Return each line in the records below that includes "Given".

▶ [EXTRACTED MATERIAL]:
+ + +

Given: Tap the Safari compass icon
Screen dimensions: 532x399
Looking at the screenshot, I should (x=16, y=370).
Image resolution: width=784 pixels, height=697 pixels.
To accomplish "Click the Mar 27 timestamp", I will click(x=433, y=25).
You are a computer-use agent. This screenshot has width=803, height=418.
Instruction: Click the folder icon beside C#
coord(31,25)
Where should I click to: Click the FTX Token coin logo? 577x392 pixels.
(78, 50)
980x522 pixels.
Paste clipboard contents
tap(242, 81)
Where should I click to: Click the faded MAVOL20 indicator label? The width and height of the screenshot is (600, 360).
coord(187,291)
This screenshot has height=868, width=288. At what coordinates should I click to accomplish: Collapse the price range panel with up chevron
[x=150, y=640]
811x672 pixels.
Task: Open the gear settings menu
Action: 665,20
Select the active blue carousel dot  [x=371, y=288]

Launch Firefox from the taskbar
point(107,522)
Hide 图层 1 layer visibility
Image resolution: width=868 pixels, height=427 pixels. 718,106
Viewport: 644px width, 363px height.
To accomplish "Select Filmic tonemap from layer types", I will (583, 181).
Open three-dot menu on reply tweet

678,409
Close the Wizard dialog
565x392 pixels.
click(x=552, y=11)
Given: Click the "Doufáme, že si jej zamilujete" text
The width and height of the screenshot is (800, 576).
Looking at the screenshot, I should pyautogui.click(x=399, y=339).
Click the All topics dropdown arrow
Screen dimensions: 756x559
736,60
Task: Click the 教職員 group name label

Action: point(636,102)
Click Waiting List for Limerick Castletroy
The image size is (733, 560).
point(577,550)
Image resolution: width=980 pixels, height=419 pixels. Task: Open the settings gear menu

+ + +

▶ [RESULT FOR THIS TASK]:
Given: Tap the Safari compass icon
Given: Click the "Doufáme, že si jej zamilujete" text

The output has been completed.